Screenshot grounding data
*-*-*

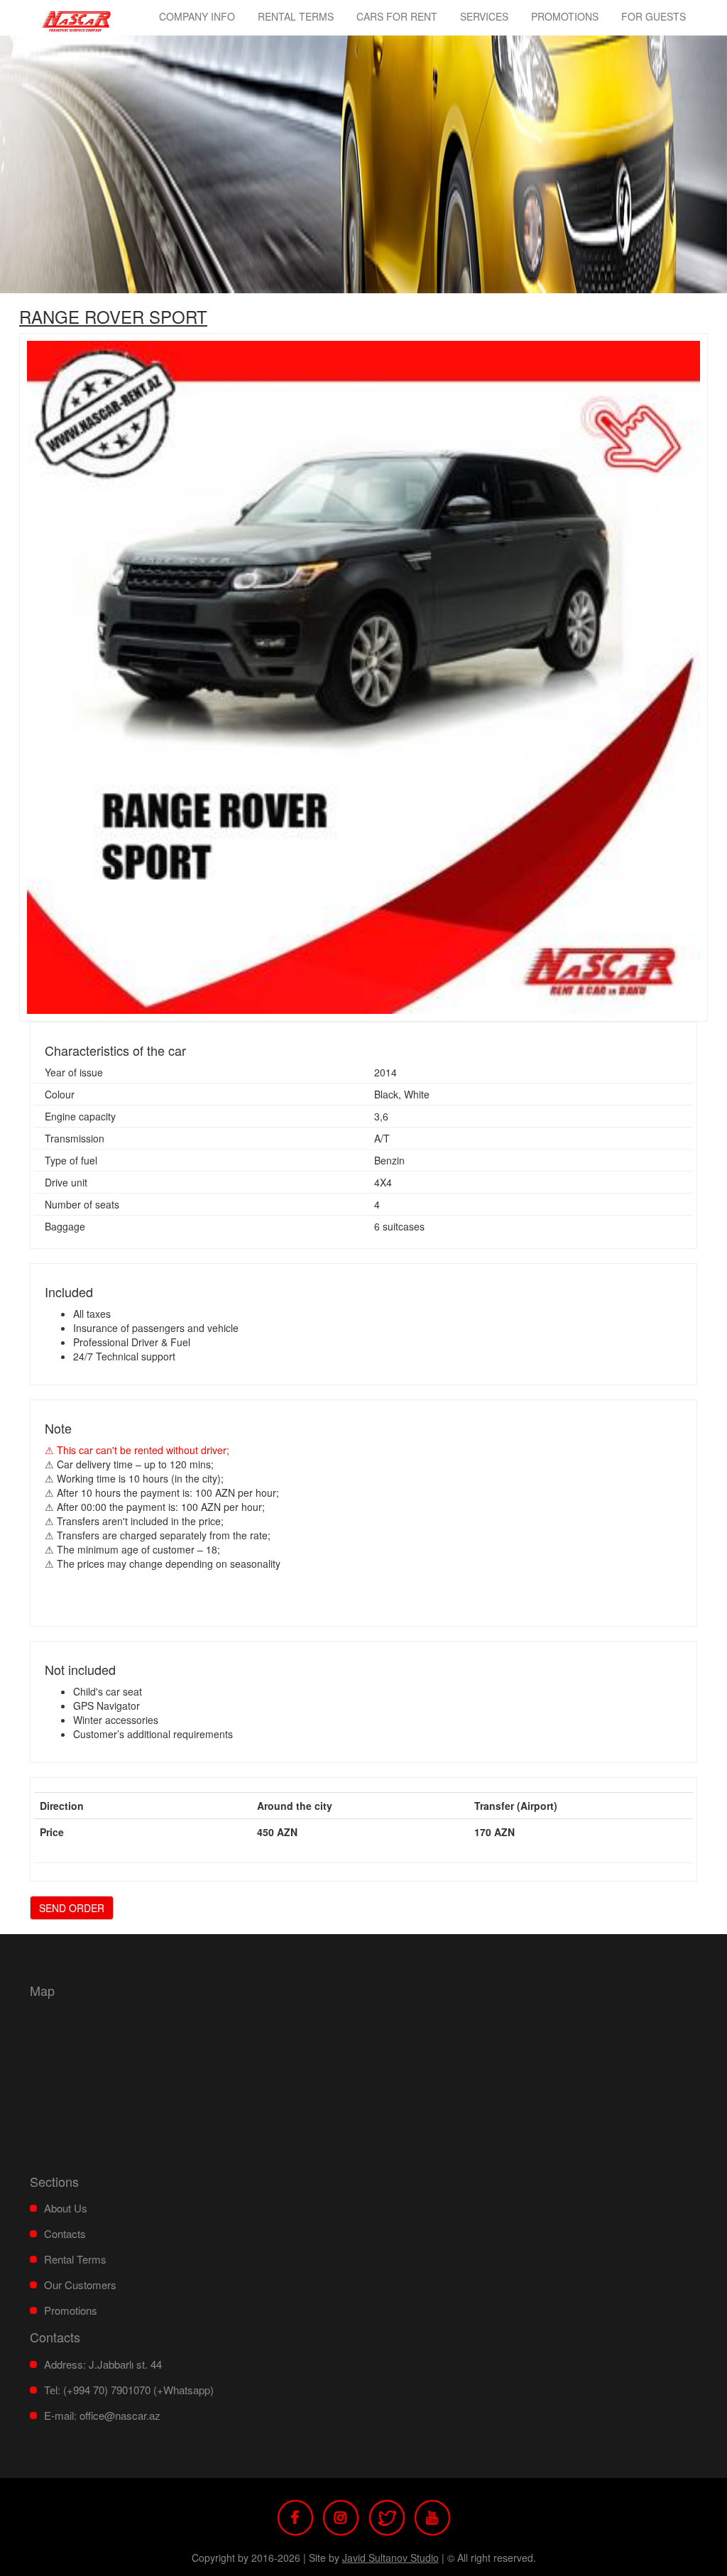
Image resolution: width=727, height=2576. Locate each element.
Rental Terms (296, 16)
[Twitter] (386, 2516)
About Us (65, 2207)
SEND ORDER (71, 1908)
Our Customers (80, 2284)
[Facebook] (295, 2516)
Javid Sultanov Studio (390, 2557)
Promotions (564, 16)
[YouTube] (432, 2516)
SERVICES (484, 16)
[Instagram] (341, 2516)
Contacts (65, 2233)
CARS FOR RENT (396, 16)
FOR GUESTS (653, 16)
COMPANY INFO (197, 16)
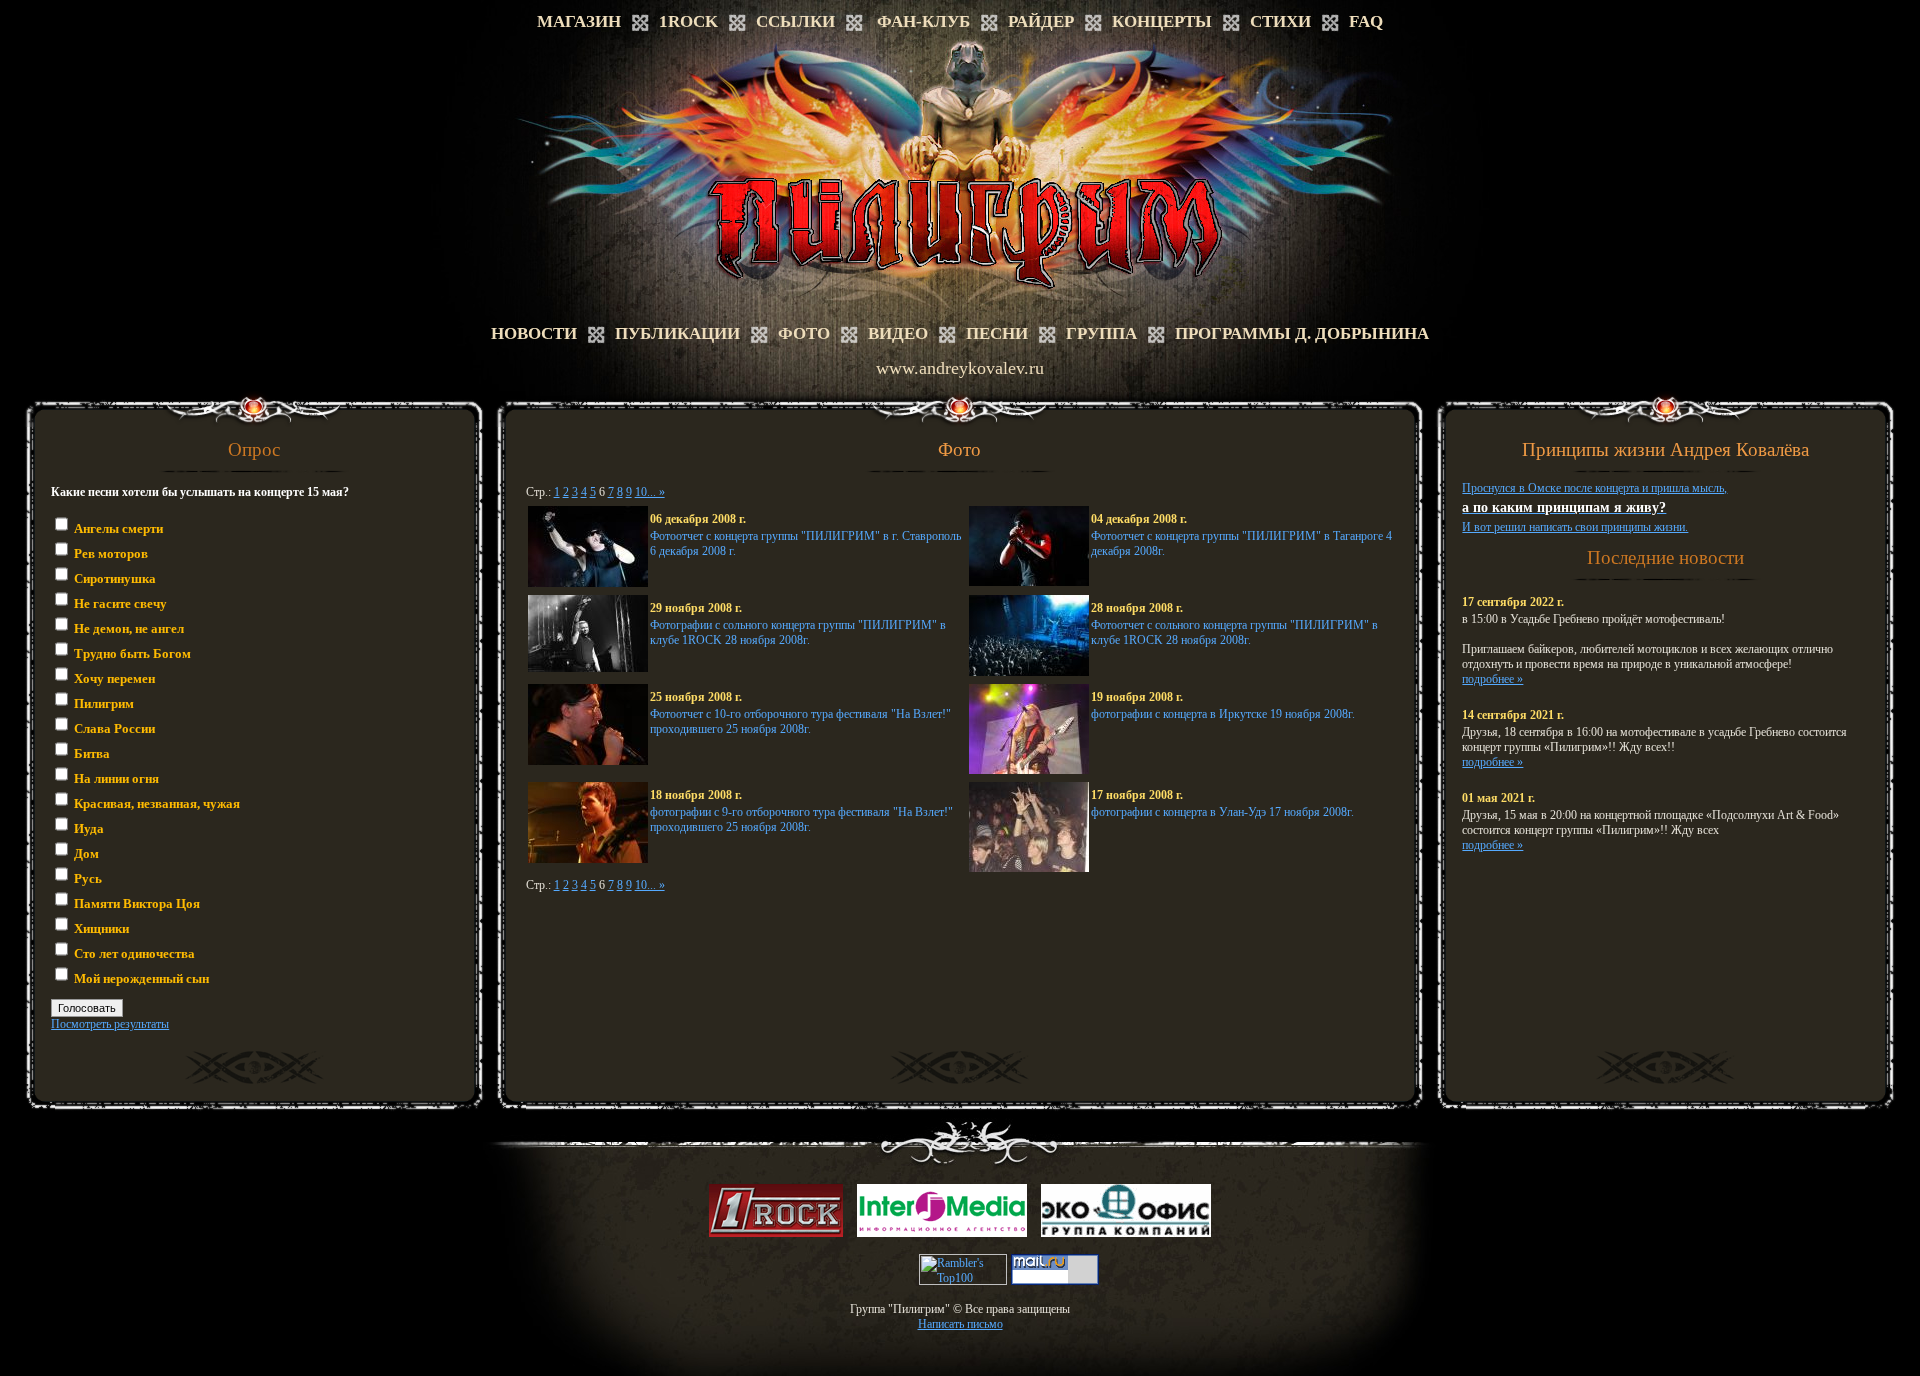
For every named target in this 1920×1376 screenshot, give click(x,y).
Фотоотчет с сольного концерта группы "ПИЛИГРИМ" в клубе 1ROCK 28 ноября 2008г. (1234, 632)
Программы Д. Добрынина (1302, 333)
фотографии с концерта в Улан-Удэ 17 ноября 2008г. (1222, 812)
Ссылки (795, 21)
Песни (997, 333)
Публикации (677, 333)
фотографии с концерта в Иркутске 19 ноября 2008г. (1223, 714)
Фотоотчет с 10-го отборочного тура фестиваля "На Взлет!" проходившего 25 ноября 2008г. (800, 721)
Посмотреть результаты (110, 1024)
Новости (534, 333)
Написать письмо (960, 1324)
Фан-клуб (923, 21)
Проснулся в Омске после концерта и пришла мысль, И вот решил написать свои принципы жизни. (1594, 507)
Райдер (1041, 21)
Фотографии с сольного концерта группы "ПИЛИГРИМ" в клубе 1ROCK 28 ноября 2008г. (798, 632)
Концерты (1162, 21)
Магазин (579, 21)
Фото (804, 333)
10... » (650, 492)
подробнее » (1492, 679)
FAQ (1366, 21)
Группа (1101, 333)
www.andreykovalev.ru (960, 368)
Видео (898, 333)
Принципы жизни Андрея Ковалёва (1665, 449)
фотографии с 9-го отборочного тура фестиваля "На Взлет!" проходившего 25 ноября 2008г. (801, 819)
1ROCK (688, 21)
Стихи (1280, 21)
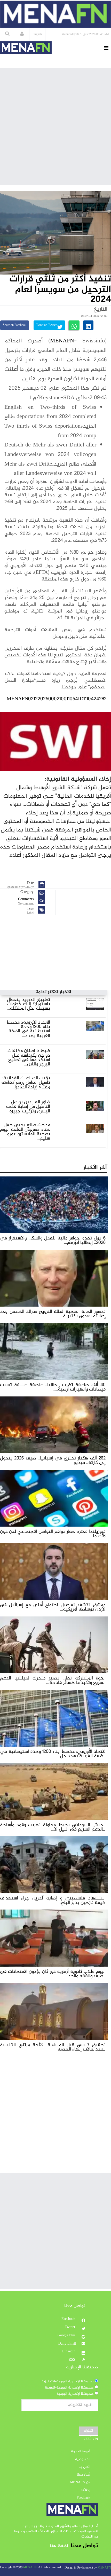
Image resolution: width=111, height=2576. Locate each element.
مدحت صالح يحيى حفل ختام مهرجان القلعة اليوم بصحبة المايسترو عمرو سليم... (25, 1132)
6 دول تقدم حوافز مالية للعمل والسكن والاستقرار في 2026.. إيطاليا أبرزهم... (53, 1240)
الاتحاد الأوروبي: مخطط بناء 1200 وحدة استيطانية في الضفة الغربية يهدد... (28, 1029)
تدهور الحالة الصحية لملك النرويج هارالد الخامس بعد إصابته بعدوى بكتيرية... (53, 1313)
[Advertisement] (55, 126)
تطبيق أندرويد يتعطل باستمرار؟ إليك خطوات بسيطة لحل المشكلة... (28, 1004)
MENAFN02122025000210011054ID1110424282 (57, 699)
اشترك (88, 2431)
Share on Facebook (14, 325)
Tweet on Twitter (46, 325)
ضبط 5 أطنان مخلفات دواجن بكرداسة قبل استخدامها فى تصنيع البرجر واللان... (28, 1058)
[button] (22, 34)
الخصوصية (82, 2459)
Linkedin (69, 2352)
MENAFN (62, 341)
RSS (72, 2360)
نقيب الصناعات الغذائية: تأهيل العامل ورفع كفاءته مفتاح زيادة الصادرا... (25, 1082)
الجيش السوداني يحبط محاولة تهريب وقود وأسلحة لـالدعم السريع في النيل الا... (53, 1827)
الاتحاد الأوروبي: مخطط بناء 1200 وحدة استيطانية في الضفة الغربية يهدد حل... (53, 1753)
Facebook (68, 2319)
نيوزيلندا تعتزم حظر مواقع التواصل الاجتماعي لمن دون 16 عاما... (53, 1533)
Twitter (70, 2327)
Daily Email (67, 2344)
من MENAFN (80, 2482)
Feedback (83, 2498)
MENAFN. (30, 2567)
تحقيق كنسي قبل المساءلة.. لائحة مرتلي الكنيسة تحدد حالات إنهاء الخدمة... (53, 2047)
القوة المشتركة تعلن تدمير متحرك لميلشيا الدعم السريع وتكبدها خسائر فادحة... (53, 1680)
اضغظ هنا (59, 2546)
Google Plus (67, 2335)
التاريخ (100, 309)
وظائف (85, 2490)
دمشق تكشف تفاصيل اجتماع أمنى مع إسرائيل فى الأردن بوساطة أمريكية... (53, 1607)
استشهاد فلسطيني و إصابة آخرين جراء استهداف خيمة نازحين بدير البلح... (53, 1900)
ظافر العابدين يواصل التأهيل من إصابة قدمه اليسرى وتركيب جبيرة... (28, 1107)
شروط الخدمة (80, 2451)
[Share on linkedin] (88, 325)
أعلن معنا (83, 2475)
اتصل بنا (84, 2467)
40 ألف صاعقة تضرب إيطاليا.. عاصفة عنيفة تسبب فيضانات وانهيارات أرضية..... (53, 1387)
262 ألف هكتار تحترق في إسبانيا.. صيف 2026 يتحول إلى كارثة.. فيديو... (53, 1460)
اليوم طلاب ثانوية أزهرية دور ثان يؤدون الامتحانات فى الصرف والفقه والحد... (53, 1973)
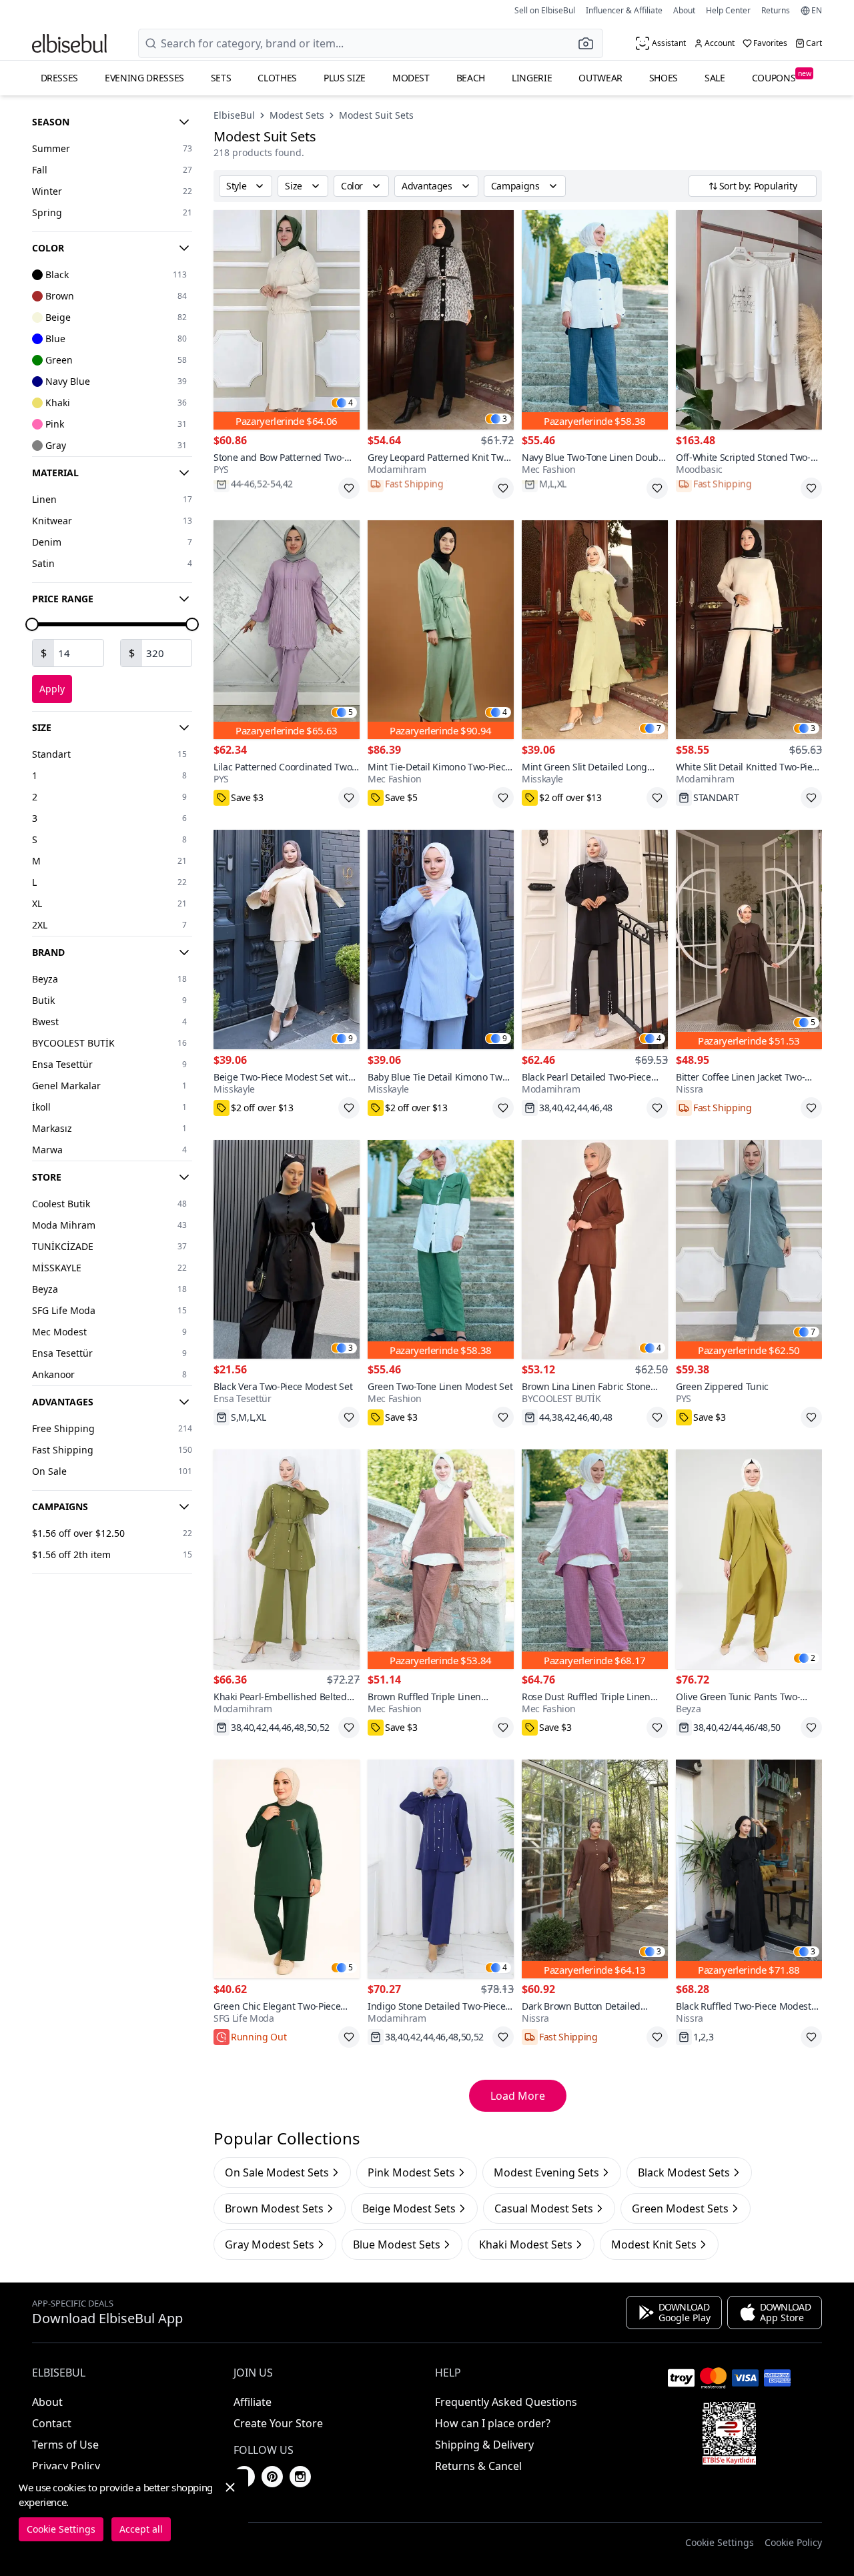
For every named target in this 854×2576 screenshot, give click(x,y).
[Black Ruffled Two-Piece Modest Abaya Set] (749, 1869)
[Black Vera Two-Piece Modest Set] (287, 1249)
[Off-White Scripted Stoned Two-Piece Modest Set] (749, 320)
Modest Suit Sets (376, 115)
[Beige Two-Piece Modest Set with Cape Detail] (287, 939)
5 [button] (350, 712)
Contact (51, 2423)
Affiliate (253, 2402)
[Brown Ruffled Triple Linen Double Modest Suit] (441, 1559)
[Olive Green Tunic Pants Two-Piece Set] (749, 1559)
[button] (590, 43)
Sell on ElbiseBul (544, 10)
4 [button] (350, 403)
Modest (411, 77)
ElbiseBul (234, 115)
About (684, 10)
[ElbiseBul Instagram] (300, 2476)
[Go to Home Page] (69, 43)
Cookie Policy (793, 2542)
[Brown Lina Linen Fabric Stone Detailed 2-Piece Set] (595, 1249)
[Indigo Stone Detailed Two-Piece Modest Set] (441, 1869)
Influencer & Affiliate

*-*-*

§ WORK TO COMPLETE: Return all lines above that mention the word "Ruffled".

§ SOLUTION:
[Black Ruffled Two-Piece Modest Abaya Set] (749, 1869)
[Brown Ruffled Triple Linen Double Modest Suit] (441, 1559)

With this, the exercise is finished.